Exposing Containers of Unique Pointers

The std::unique_ptr is probably one of my favorite and most used features in modern C++. The unique pointer is as powerful as it is simple, and assuming you've used it before, you surely know how awesome it is.

There are many great articles written about unique pointers, so I won't go into detail. What I will mention though is that unique pointers provide ownership semantics. What this means is that the unique pointer follows a well defined set of rules regarding the lifetime of its allocated resource. As the name implies, std::unique_ptr is the single owner of the resource. It cannot be copied and when the unique pointer object is destructed, it takes care of deallocating the resource it holds.

Oftentimes, you own more than one instance of a certain object. Unique pointers work very well together with the STL, so it's not uncommon to see some class own a std::vector, or any other container, with unique pointers.

Let's take the class Bar as an example. It consists of a list of Foo's that are created elsewhere, for example by a factory responsible for initializing the appropriate subclass.

class Foo;  
class Bar {  
public:  
  Bar() = default;
  void addFoo(std::unique_ptr<Foo> foo) { foos.push_back(std::move(foo)); }
private:  
  std::vector<std::unique_ptr<Foo>> foos;
};

Now consider the situation where we want to expose the list of Foos to the user of the Bar class. What would our API look like? Usually we would solve this by adding a getter which returns a (const) reference to the vector.

const std::vector<std::unique_ptr<Foo>> &Bar::getFoos() const {  
  return foos; 
}

However, there's probably no reason to expose to the caller that Foo's are stored as unique pointers. Furthermore, in the non-const case, nothing prevents the caller from taking ownership of any Foo and possibly leave them in a moved-from state in the vector. If you really do want to give up ownership, it's better to return the container by value and call ::clear() on the container to prevent accidental user-after-moves.

A better approach would be to return a list of references to Foo. By returning references rather than pointers, you make it clear that the caller is not responsible for managing Foo's lifetime. As an added benefit, the resulting container can be manipulated by any algorithm in the Standard Template Library as if it contains the objects itself. This can lead to a lot cleaner code compared to having to account for the unique pointer everywhere.

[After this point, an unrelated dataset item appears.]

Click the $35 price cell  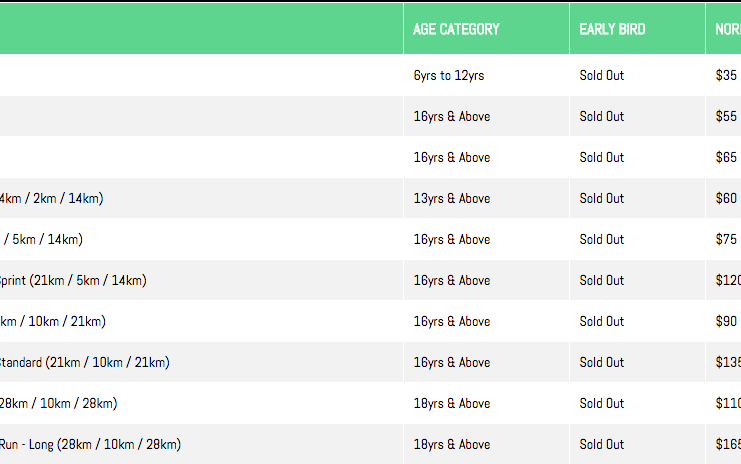[x=726, y=75]
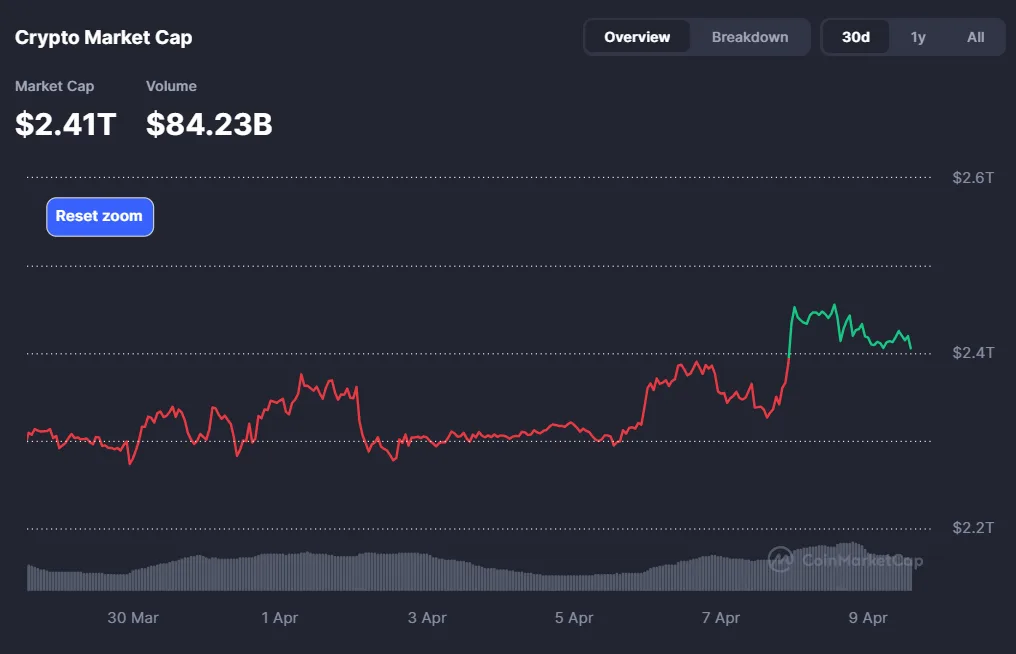1016x654 pixels.
Task: Select the Overview tab
Action: 637,37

std::vector<std::reference_wrapper<Foo>> Bar::getFoos() const {  
  std::vector<std::reference_wrapper<Foo>> fooRefs;
  for (auto &ptr : foos) {
    fooRefs.push_back(std::ref(*ptr));
  }
  return fooRefs;
}

Of course nothing is free and transforming the list incurs the cost of iterating over the whole container and doing a memory allocation for each item. This is also the biggest drawback and a trade-off you'll need to consider. If the function is called often and the original container changes rarely, you might want to cache the results.

Generalizing Our Approach

Rather than duplicating the logic for converting a container of unique pointers to references, we can make the code more generic so we can reuse it for any sequence container that takes a type and an allocator as a template argument. For std::vectors we can make the code a little more performant by pre-allocating space since we know the number of elements in advance.

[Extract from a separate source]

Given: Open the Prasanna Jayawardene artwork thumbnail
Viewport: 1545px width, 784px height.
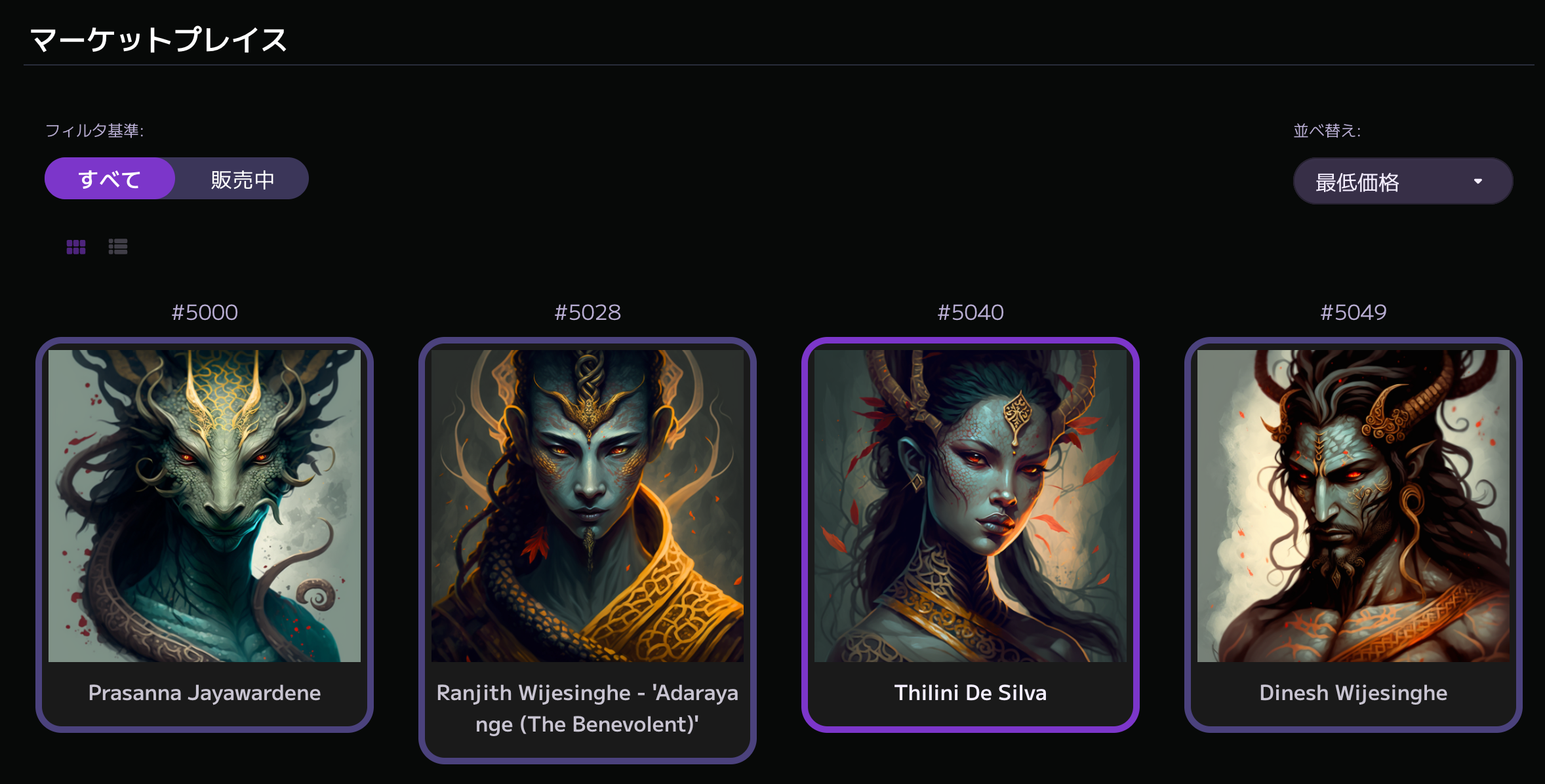Looking at the screenshot, I should 205,506.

template <template <typename, typename> class Container, typename Value,  
          typename Allocator = std::allocator<Value>>
auto to_refs(const Container<Value, Allocator> &container) {  
  Container<std::reference_wrapper<typename Value::element_type>, Allocator>
      refs;
  std::transform(container.begin(), container.end(), std::back_inserter(refs),
                 [](auto &x) { return std::ref(*x); });
  return refs;
}

template <typename Value,  
          typename Allocator = std::allocator<Value>>
auto to_refs(const ::std::vector<Value, Allocator> &container) {  
  std::vector<std::reference_wrapper<typename Value::element_type>, Allocator>
      refs;
  refs.reserve(container.size());
  std::transform(container.begin(), container.end(), std::back_inserter(refs),
                 [](auto &x) { return std::ref(*x); });
  return refs;
}

While this is already better than a ad-hoc solution, creating a new container can be wasteful if it's not strictly needed. If all we need is iterators into the container, we can omit creating a new container completely.

Iterators

Looking back at our original example, assume that we want to expose the vector of Foos via an iterator.

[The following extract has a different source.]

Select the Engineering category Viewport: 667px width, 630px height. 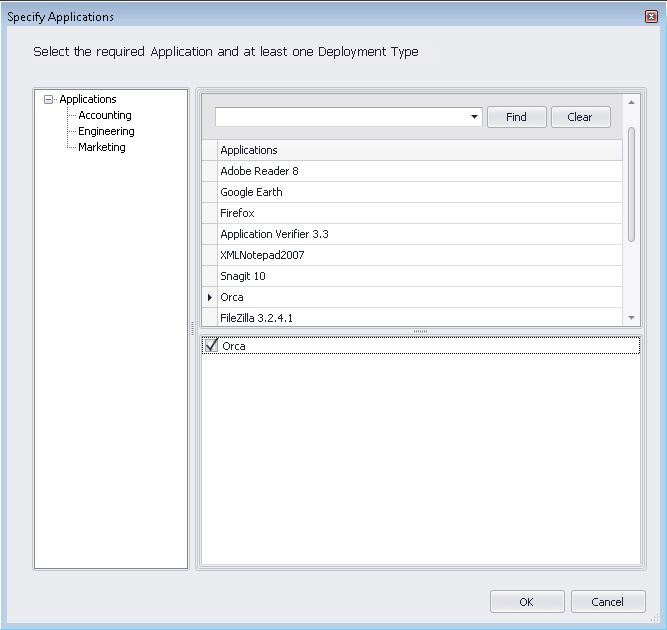tap(106, 131)

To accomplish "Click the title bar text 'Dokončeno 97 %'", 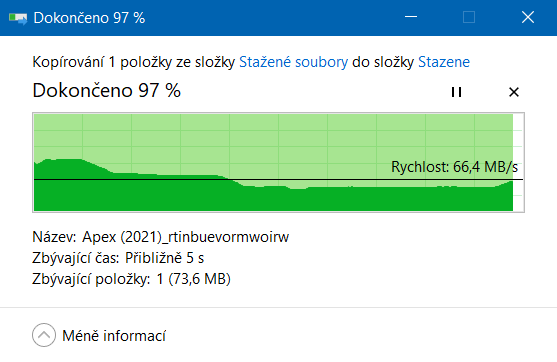I will 89,18.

std::vector<std::unique_ptr<Foo>>::iterator Bar::begin() {  
  return foos.begin();
}
std::vector<std::unique_ptr<Foo>>::iterator Bar::end() {  
  return foos.end();
}

Once again we run into our original problem; we're exposing our clients to the fact that the objects are stored as unique pointers. We can remedy this by wrapping the iterators so that the elements are dereferenced in the iterator.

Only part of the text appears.